Un disco di composizioni estremamente lineari, composizioni che sono autentiche martellate nella testa dell’ascoltatore, decisamente semplici da memorizzare a dispetto di minutaggi invero proibitivi. Soprattutto, In Times è un disco in cui le chitarre di Bjorson ed Isdal spadroneggiano come da lungo tempo non accadeva. Melodie semplici, cambi di ritmo ed atmosfera assai contenuti,maso prattutto, una strepitosa quantità di riff vecchia scuola, semplici, basici, assassini. Ora ipnotici, ora malinconici ora lamellari, ora furibondi, questi riff accompagnano il disco per quasi tutta la sua durata e danno costanti riferimenti all’ascoltatore e fanno di In Times un curioso anello di congiunzione tra Eld, Monumension e Below The Lights, a cui va aggiunta una produzione sobria ma pur tuttavia impensabile per gli anni in cui furono pubblicati detti dischi.

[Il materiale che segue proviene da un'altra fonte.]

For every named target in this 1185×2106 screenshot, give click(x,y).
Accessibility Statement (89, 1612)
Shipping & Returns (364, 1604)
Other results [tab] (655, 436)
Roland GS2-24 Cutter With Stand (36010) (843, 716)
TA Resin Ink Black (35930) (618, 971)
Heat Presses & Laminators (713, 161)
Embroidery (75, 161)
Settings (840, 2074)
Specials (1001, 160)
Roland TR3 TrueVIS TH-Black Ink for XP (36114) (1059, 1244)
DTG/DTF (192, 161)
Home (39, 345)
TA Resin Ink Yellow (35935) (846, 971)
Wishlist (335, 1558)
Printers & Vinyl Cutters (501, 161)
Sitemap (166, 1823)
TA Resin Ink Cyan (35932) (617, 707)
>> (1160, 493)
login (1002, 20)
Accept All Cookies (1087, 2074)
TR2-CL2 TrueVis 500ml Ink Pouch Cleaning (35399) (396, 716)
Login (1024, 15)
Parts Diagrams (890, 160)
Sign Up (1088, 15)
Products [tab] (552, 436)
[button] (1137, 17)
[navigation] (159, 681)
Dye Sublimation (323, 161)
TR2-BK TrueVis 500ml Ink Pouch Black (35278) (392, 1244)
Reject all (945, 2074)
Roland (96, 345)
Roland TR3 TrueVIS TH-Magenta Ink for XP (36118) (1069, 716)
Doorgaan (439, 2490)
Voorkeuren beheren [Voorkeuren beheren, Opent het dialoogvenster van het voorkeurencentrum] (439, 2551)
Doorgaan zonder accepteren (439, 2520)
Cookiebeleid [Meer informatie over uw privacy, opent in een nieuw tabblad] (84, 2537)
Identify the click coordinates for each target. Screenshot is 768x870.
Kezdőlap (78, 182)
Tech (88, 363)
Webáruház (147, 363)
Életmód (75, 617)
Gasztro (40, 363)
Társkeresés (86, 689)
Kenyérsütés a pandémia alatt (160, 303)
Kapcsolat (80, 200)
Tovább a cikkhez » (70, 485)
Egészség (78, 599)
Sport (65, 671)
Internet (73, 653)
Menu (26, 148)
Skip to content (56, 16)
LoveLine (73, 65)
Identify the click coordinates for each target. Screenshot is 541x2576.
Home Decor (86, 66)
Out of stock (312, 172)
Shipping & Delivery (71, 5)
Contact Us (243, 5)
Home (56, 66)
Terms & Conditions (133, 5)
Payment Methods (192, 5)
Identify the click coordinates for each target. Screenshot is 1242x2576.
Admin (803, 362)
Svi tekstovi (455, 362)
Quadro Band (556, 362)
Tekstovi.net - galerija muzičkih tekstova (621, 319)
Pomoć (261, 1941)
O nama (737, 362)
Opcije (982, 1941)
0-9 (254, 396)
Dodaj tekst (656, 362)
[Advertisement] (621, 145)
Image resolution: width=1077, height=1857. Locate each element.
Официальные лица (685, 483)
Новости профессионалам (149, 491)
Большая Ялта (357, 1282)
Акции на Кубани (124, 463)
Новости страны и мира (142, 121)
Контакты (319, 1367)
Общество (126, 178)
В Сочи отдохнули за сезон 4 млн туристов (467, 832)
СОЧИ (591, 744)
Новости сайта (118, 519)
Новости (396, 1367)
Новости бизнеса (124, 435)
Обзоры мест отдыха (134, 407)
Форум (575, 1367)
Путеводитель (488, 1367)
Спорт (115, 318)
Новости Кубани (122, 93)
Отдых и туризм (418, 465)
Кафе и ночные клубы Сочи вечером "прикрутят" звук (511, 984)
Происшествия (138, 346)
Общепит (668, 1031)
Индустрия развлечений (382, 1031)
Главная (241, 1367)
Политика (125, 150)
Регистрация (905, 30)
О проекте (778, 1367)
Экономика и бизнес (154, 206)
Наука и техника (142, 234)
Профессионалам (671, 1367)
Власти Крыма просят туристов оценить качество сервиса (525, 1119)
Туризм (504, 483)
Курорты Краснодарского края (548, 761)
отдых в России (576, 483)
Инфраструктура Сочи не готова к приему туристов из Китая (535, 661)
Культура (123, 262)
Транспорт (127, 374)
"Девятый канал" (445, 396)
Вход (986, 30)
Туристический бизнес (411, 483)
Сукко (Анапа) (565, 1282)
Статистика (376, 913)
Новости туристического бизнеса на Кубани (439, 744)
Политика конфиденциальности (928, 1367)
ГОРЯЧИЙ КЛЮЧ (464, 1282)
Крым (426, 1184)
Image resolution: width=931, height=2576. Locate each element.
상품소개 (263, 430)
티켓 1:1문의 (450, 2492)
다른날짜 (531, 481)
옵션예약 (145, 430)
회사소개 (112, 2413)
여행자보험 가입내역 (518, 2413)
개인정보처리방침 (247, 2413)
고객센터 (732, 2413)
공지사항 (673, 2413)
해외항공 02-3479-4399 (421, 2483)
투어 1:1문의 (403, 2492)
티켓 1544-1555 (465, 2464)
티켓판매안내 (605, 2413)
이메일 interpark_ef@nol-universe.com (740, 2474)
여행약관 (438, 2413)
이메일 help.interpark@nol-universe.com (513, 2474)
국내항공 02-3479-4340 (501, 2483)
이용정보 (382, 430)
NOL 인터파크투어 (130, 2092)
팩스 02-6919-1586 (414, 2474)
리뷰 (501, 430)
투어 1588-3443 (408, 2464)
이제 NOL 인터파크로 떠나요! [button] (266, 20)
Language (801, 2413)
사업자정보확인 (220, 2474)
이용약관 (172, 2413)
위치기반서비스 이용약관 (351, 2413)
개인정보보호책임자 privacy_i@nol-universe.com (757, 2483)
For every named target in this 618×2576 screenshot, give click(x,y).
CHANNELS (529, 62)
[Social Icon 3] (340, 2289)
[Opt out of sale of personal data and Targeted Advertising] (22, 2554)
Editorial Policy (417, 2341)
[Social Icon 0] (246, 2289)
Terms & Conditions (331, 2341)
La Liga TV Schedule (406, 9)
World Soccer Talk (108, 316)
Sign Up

A questo si aggiunga una band ormai molto più matura di allora, una band che in questa sede riesce a controllare quello che è il suo “difetto” storico, vale a dire l’incapacità, alle volte, di coordinare le proprie idee e di far conflagrare in uno stesso album troppe influenze.
Altro elemento fondamentale in quest’album è la massiccia presenza di clean vocals, come già spiegatoci dallo stesso Grutle Kjellson in sede d’intervista. Va detto però che la sinergia tra il frontman storico ed Hedbrand è oramai davvero fenomenale, sicché è difficile seguire l’alternanza tra i due. Ne consegue però una drastica riduzione dei cori in virtù di linee vocali ancora una volta semplici ed accattivanti, che ben riescono ad inserirsi sui riff di chitarra citati in precedenza.
Risulta difficile, ad onor del vero, effettuare annali isingole delle tracce, tanto esse sono omogenee e creano un unicum altrettanto compatto. Rimane però impressa la strofa in clean di Building With Fire, un pezzo estremamente veloce e carico di Groove. Rimane la sincopata Nauthir Bleedin, un pezzo che alterna passaggi riflessivi, momenti al calor bianco ed una certa preminenza di riff prog. Rimane la conclusiva Daylight, in tutto l’unico pezzo che si discosta dalle linee chiave di In Times, una traccia divisa in due parti,con la seconda che vede salire in cattedra toni ancora una volta prog, acidi, lisergici, in una sorta di ascesa verso la luce. Ma risultano discorsi un po’ fuori luogo, ciascuna delle sei composizioni ha ottimi presupposti per conquistare sin dai primi ascolti.
Rimaniamo dunque davanti ad un fatto. In Times è uno dei pochi dischi degli Enslaved a non cambiare le carte in tavola. Non dice nulla che non si sia già sentito, non cambia in maniera sostanziale le coordinate sonore della band norvegese. Ciò nonostante si presenta come uno dei lavori meglio composti degli scandinavi, un disco forse spoglio e compatto, ma proprio per questo anche una delle migliori prove fin qui prodotte da Bjornson e soci. Quanti hanno gridato al miracolo ascoltando Kosmpolis Sud dei Solefald, eleggendolo magari disco dell’anno a scatola chiusa, troveranno in In Times una prova in grado di competere con quella dei folli avanguardisti. E se è vero che tra i due litiganti il terzo gode, sono proprio curioso di scoprire chi sarà in grado, in questo (finora) fenomenale 2015, di mettere insieme un disco capace di surclassare due album che davvero non temono rivali.
Fatevi sotto!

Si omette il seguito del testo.